Melt butter over medium-low heat and add onion and herbs. Saute until onion is soft and translucent and tip into a large bowl.
Add the bread crums, parsley, sage, rosemary, thyme, lime zest, garlic, eggs, chestnuts, lemongrass stalk,pepper and salt.
Transfer to a bowl and leave to cool completely. Spoon stuffing into turkey cavity and truss legs with cotton twine.
For the turkey:
Make the brine first: put 8 litres of water in a boil. Add salt, sugar, bay leaves, pepper, chicken stock. Slimmer for 5 minutes and put in the fridge. Submerge turkey in the cold brine and refrigerate for 24 hours. Remove turkey 2 hours before the next step and dry it.
Preheat oven to 180C.
Scatter onion and a few bay leaves from the brine on roasting dish.
Place turkey on top of the onions breast side up and rub with butter, salt and pepper to taste.
Pour wine and stock into dish and cover breast with foil.
Roast for 1 hour, basting frequently.
Top up with more stock, water or wine to stop juices from drying.
Remove foil and cook, basting now and then, for another 20-30 minutes or until golden brown.

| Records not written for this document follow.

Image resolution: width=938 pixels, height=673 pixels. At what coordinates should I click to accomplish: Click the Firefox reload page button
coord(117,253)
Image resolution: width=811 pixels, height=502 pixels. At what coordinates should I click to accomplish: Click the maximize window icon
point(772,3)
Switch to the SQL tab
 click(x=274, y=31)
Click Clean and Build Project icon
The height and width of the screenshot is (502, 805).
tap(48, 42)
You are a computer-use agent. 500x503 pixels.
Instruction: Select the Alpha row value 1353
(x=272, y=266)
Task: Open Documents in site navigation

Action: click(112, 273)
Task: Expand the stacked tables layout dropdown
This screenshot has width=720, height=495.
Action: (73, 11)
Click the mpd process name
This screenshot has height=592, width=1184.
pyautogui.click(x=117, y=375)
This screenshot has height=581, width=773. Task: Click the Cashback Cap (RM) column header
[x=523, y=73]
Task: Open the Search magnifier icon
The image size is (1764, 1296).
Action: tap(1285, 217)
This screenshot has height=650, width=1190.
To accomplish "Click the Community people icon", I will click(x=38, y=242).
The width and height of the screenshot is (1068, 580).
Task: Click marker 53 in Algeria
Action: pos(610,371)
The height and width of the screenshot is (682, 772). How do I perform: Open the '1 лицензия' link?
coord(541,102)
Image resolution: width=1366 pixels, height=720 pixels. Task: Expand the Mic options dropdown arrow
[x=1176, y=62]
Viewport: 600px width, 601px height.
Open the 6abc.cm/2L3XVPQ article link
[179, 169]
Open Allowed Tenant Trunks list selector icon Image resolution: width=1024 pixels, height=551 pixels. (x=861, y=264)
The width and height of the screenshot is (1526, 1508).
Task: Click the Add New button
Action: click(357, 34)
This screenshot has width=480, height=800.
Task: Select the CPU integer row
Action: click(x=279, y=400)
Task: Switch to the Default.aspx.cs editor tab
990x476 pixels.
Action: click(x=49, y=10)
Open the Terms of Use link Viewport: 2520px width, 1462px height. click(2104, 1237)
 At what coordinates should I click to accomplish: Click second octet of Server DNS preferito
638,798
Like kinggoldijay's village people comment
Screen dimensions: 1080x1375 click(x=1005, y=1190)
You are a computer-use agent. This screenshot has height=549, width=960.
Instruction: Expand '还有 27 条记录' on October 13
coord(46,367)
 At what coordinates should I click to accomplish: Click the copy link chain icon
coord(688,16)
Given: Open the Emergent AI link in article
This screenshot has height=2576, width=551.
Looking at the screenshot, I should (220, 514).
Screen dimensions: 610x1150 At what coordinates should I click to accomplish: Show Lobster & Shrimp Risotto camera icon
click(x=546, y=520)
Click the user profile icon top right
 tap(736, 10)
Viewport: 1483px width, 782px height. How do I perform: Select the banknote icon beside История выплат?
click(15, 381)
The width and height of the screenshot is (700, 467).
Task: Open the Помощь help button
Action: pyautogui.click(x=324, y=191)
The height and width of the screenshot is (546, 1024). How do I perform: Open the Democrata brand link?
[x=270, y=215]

Pierce thigh with a thin skewer to test whether turkey is cooked - juices should run clear.
Remove turkey and onion from roasting dish.
Cover loosely with foil and rest for in a warm place for 10 minutes.
Spoon off any excess fat and put roasting dish on stove on medium heat and add stock and brandy, if using.
Stir to deglaze and simmer for 10-15 minutes or until reduced to a rich sauce.